Seitenauszug:

▼

Respekt macht sich breit. Denn obwohl die Pandemie auch 2021 einen geregelten Konzertbetrieb zeitweise unmöglich machte, viele Veranstaltungen auch mit Blick auf Reisebeschränkungen ausfielen oder in die ferne Zukunft verlegt werden mussten – an Nachschub mit neuen Einspielungen hat es jedenfalls nicht gefehlt. Wie gut, dass die Silberlinge noch in Europa hergestellt werden. Ja, hier hat die Branche anderen viel voraus. Nur wer schon etwas länger und genauer hingeschaut hat (übrigens auch in das sonst bei Produktionen gern überlesene Kleingedruckte), der wird manche kleine Veränderung wahrnehmen und registrieren.
Da gibt es beispielsweise Major-Labels, deren Newsletter neuerdings seltsam blutleer anmuten. Viel zu sehr hatte man offenbar auf günstig zu produzierende Live-Mitschnitte gesetzt, viel zu sehr hing seit Jahren das eigene Programm (wie der Umsatz) an bestens live promoteten Stars und Sternchen. Wenn aber die Veranstalter vorsichtig agieren, gibt es keinen Umsatz, keine Mitschnitte und keine Veröffentlichungen der oft gehypten Lieblinge. Andere Labels wiederum haben sich von einer effektiven, funktionierenden Vertriebsstruktur verabschiedet und sind – Achtung! Management-Entscheidung! – für eine Handvoll eingesparter Dollars ins internationale Nirwana entschwunden.

▲

Anweisungen:
1) Wo werden die Silberlinge laut dem Seitenauszug noch hergestellt?
2) Schreiben Sie aus dem Seitenauszug alles von „Da gibt es beispielsweise“ bis hinunter zu „internationale Nirwana entschwunden.“ ab.

Extrahierte Daten:
▼

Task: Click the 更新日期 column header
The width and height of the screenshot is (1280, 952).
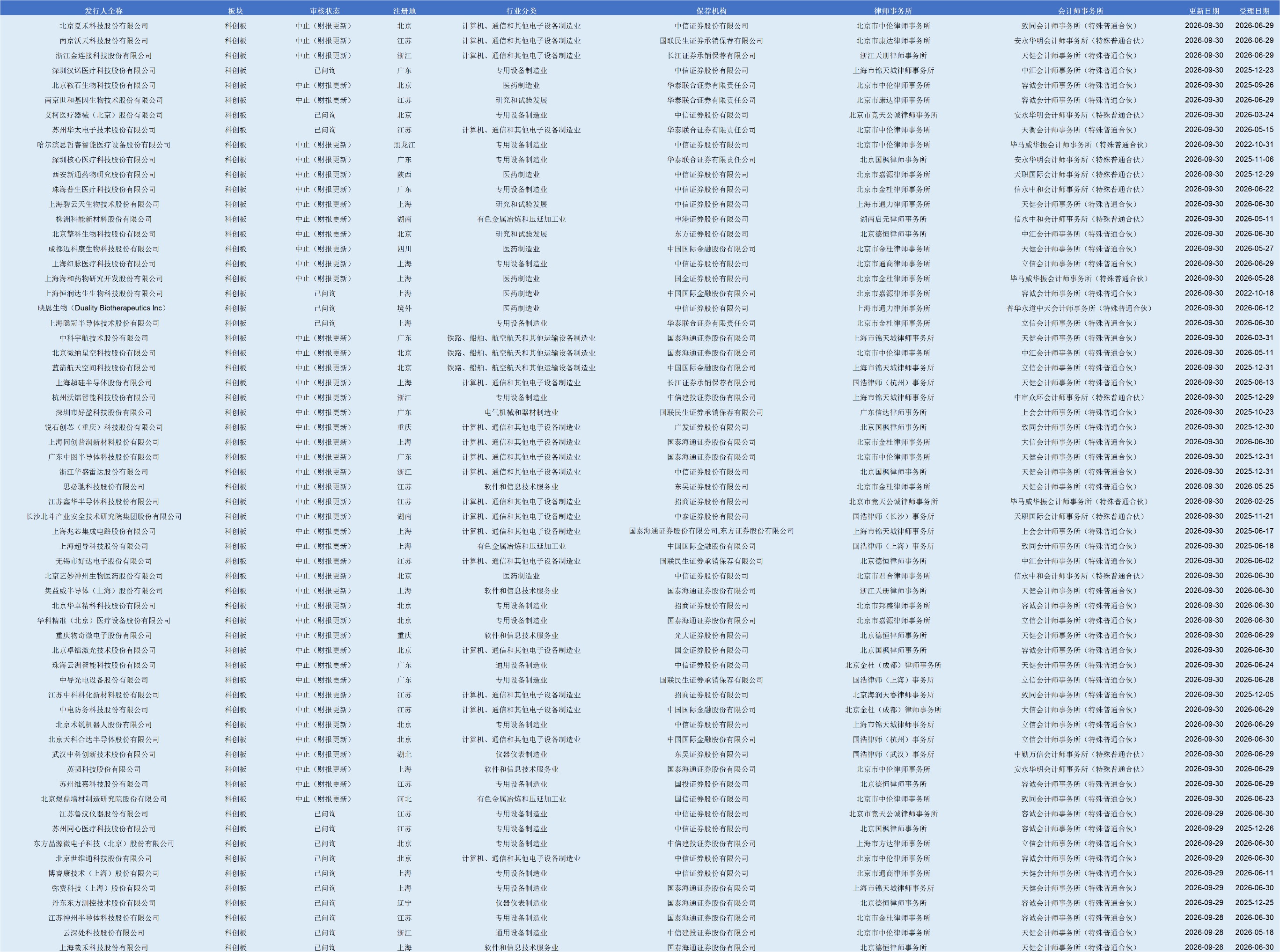Action: point(1204,11)
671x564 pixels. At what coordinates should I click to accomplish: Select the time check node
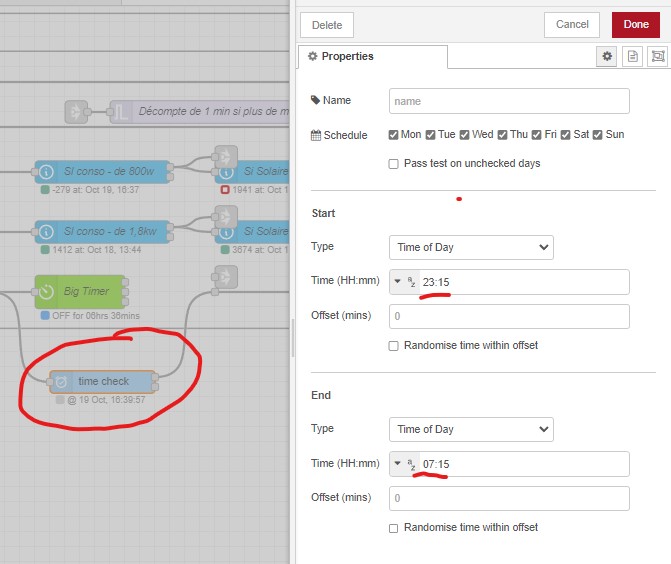tap(102, 382)
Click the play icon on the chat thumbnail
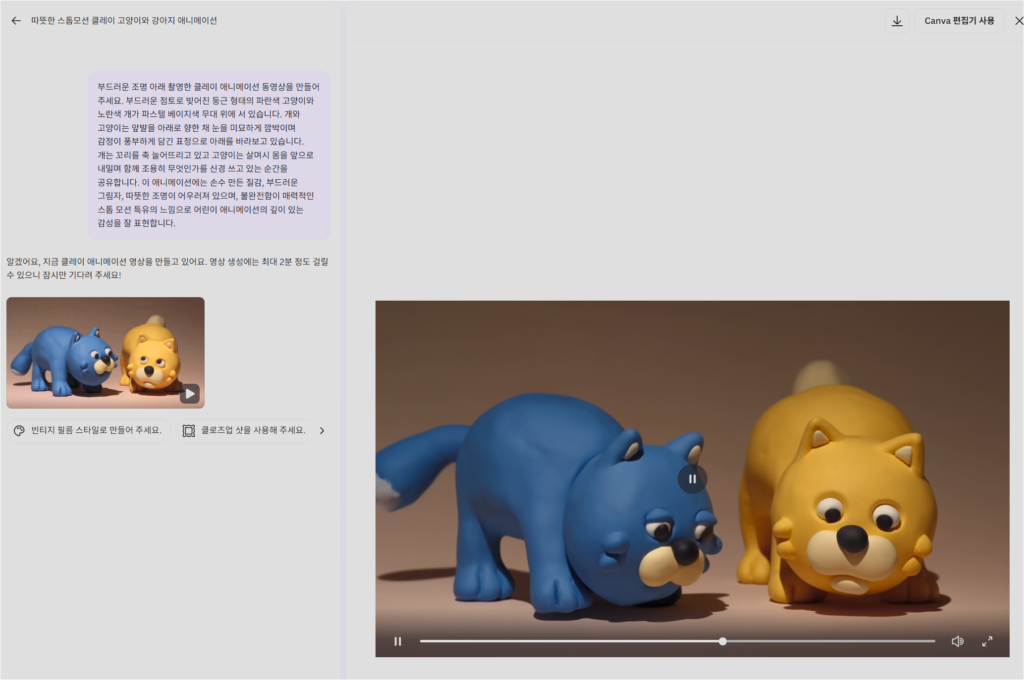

▲

Lösungen:
1) In Europa.

2)
Da gibt es beispielsweise Major-Labels, deren Newsletter neuerdings seltsam blutleer anmuten. Viel zu sehr hatte man offenbar auf günstig zu produzierende Live-Mitschnitte gesetzt, viel zu sehr hing seit Jahren das eigene Programm (wie der Umsatz) an bestens live promoteten Stars und Sternchen. Wenn aber die Veranstalter vorsichtig agieren, gibt es keinen Umsatz, keine Mitschnitte und keine Veröffentlichungen der oft gehypten Lieblinge. Andere Labels wiederum haben sich von einer effektiven, funktionierenden Vertriebsstruktur verabschiedet und sind – Achtung! Management-Entscheidung! – für eine Handvoll eingesparter Dollars ins internationale Nirwana entschwunden.